### Work to complete
**a)** Reproduce the passage of the Cayman driving review starting at "What a surprising" and ending at "options, except PDK.".
**b)** According to the Cayman driving review, why does the electric steering feel artificial? Answer in one to three sentences.
**c)** Answer these questions from the Cayman driving review:
(i) Which option did the basic Cayman have?
(ii) Which car does the writer leave parked outside without objection from his wife?
(iii) What steering system do the writer's current GT cars use?

What a surprising drive it was. Unexpectedly fun. A very good looking car too. First time I brought it home, my wife told me to park it in the garage as it would attract too much attention otherwise; she has no problem when I leave my GT3 outside though, I was offended for certain.

The interior of all new Porsche show significant improvement with the dash layout, the feel and general ambiance. This was the very basic Cayman, no frills version with minimal options, except PDK.

The PDK! Well, I am a convinced convert now. I played with that thing in every way possible, just superb. No padles unfortunately, but changing gears up and down was so much fun, and the throttle blips were right on every single time. It was also much faster than other PDKs I used in Cayennes or Panameras, this was sporty, responsive and encouraged shifts. I was involved, trust me, I was. But yes, something is lost no doubt. What I found lacking in this configuration was the shifter, not the third pedal or some uncontrollable need to heel/toe, but the shifter. You see, when we shift using a manual, the 'circle of feeling' has a complete loop. My left hand is on the steering receiving information, my feet are touching the pedals receiving information and apparently I have been receiving information that I took for granted with my right hand on the shifter. I did not realize, until driving the PDK hard, how much information I have been receiving through my right hand and combined with all the sensory inputs, the circle was closed. With the PDK, the circle has an open gate. You do miss it, but it is not a showstopper.

As for the 3rd pedal... if I had a PDK car, like the 991 GT3, I would focus my attention on left-foot braking, it would be such a fun activity for me and talk about involvement. But I suspect Porsche will put the safety first and disable throttle input with the brake application, so unless you have it turned off with aftermarket ECU updates, that won't be possible. Maybe Porsche will give us a button for that too in the future.

Electric steering was nice, but far from what we have in our GT cars currently, the hydraulic system. The Cayman steering has good weight, a thick steering, and is very responsive. However, here is what's missing: the weight is linear through the range of turns, hence it feels artificial, and of course it is. Particularly in our current GT cars, you put a little steering and it is light, you increase the steering angle and the weight or back-pressure increases gradually, and when we are turning at near or above 1g, you can actually feel the bending on the sidewalls of the front tires, which tells the driver how close s/he is to the limits of the tires. That final bit of the feel is lost now unfortunately; maybe someday they'll figure out how to bring it back.

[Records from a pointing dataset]
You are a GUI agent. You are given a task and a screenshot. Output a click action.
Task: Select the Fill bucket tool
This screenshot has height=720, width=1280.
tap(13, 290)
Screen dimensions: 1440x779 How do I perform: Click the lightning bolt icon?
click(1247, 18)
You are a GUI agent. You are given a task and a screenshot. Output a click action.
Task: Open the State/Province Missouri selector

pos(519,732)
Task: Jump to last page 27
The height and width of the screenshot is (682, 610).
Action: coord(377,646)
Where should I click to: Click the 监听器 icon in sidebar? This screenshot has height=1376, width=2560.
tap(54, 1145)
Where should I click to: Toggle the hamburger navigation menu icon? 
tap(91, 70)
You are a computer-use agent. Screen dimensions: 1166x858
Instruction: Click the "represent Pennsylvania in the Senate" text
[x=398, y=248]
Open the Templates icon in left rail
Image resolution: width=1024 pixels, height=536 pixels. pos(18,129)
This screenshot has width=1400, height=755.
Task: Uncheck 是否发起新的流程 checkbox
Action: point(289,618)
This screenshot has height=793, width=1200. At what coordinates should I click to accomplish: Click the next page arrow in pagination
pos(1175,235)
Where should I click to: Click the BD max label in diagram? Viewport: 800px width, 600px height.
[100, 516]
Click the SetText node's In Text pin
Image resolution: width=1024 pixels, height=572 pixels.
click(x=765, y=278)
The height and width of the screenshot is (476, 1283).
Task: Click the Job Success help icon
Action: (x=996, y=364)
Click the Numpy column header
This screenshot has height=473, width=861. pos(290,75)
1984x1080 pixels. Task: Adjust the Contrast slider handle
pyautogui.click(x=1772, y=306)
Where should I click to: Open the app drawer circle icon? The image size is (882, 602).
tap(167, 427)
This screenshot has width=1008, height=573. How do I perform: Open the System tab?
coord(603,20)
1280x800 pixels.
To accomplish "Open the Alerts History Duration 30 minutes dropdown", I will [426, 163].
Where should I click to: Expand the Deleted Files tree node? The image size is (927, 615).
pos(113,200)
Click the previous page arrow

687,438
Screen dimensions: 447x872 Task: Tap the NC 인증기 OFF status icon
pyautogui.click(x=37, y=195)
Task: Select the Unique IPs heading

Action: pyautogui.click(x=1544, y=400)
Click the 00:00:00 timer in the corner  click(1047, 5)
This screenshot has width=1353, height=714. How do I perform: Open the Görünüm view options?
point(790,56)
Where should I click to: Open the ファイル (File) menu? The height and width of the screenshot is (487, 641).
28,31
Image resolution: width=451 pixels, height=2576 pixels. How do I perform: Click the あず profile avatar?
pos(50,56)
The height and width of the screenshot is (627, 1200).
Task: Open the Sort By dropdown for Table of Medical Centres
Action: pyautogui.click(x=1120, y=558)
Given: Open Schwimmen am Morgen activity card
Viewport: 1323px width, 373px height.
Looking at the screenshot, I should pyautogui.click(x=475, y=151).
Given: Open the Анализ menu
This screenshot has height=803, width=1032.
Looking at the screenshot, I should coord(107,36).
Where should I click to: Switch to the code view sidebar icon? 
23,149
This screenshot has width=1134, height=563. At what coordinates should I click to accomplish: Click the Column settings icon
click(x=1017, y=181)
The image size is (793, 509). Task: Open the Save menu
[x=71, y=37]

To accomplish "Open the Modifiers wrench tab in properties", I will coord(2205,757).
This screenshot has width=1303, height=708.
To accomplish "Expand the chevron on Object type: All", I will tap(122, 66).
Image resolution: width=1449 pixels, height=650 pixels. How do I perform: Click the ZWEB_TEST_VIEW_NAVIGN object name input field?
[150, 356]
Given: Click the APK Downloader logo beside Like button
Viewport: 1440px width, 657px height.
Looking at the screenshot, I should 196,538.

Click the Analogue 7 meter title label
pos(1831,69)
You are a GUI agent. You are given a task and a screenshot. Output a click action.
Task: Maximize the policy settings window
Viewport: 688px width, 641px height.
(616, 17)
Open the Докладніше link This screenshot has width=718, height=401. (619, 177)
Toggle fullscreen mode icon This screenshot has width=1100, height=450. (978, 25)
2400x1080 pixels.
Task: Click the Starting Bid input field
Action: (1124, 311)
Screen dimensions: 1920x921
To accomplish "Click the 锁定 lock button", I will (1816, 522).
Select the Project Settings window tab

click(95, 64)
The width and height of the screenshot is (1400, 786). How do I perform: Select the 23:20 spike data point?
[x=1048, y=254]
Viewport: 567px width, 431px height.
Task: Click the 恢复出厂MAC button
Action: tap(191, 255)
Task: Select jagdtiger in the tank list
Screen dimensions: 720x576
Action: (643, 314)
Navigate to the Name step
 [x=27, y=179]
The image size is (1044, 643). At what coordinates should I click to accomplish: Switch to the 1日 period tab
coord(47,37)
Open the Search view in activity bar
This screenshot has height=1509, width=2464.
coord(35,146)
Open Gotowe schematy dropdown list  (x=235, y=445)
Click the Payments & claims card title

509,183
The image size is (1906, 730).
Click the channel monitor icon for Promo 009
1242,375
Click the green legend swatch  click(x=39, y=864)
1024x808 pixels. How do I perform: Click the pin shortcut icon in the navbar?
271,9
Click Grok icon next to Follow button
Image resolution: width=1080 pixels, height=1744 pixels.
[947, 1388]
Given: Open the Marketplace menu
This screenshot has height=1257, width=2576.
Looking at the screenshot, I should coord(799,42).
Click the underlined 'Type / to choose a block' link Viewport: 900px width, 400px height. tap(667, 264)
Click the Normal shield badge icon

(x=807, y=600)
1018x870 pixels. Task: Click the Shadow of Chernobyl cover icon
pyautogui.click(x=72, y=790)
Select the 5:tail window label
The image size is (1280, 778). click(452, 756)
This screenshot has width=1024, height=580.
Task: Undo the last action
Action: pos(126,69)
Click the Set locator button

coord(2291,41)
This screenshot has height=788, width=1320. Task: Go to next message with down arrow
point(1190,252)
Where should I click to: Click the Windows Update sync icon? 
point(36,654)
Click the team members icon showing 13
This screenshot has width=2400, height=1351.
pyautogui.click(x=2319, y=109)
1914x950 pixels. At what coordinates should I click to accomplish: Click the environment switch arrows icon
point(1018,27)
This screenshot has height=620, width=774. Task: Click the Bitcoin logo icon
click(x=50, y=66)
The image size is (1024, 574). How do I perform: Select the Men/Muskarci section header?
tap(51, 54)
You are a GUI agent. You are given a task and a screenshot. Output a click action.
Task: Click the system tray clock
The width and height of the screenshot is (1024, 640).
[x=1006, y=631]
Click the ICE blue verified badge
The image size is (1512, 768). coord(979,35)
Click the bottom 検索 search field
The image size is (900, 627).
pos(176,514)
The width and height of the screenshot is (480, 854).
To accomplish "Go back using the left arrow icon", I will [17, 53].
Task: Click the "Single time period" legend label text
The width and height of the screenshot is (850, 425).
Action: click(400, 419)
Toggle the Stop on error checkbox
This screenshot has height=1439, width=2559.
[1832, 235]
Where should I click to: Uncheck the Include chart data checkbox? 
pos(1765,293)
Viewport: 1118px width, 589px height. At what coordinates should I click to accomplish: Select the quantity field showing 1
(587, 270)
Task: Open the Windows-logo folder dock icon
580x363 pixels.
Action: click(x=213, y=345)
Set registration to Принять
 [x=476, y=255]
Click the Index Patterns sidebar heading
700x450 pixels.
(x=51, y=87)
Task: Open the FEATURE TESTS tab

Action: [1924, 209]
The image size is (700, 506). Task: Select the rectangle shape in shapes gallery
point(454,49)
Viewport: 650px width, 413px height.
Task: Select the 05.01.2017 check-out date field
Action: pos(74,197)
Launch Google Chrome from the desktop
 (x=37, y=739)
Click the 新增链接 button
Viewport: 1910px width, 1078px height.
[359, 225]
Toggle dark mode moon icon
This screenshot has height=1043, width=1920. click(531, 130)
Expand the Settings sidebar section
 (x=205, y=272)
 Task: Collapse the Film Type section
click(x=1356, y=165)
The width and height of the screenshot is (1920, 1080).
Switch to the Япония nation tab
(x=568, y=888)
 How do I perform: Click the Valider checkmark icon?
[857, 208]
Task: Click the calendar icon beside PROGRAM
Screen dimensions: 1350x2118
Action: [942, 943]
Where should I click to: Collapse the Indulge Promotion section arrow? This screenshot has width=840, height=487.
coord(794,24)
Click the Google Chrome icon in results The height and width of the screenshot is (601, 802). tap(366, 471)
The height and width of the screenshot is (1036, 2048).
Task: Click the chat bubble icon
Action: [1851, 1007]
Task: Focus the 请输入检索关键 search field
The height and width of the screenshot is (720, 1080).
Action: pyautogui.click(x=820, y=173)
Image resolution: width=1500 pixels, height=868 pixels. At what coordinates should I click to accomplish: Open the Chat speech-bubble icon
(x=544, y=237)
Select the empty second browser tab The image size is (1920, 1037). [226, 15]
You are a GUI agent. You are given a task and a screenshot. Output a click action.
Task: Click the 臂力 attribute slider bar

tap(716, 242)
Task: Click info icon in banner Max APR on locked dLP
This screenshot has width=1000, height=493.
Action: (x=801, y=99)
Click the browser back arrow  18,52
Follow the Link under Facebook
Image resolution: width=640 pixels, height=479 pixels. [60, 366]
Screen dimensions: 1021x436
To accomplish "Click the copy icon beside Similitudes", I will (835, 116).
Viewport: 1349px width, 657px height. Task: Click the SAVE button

### Task solutions
**a)**
What a surprising drive it was. Unexpectedly fun. A very good looking car too. First time I brought it home, my wife told me to park it in the garage as it would attract too much attention otherwise; she has no problem when I leave my GT3 outside though, I was offended for certain.

The interior of all new Porsche show significant improvement with the dash layout, the feel and general ambiance. This was the very basic Cayman, no frills version with minimal options, except PDK.

**b)** The electric steering feels artificial because its weight is linear through the range of turns. In the hydraulic systems of the current GT cars, by contrast, the weight or back-pressure increases gradually as the steering angle increases.

**c)**
(i) PDK
(ii) His GT3
(iii) A hydraulic system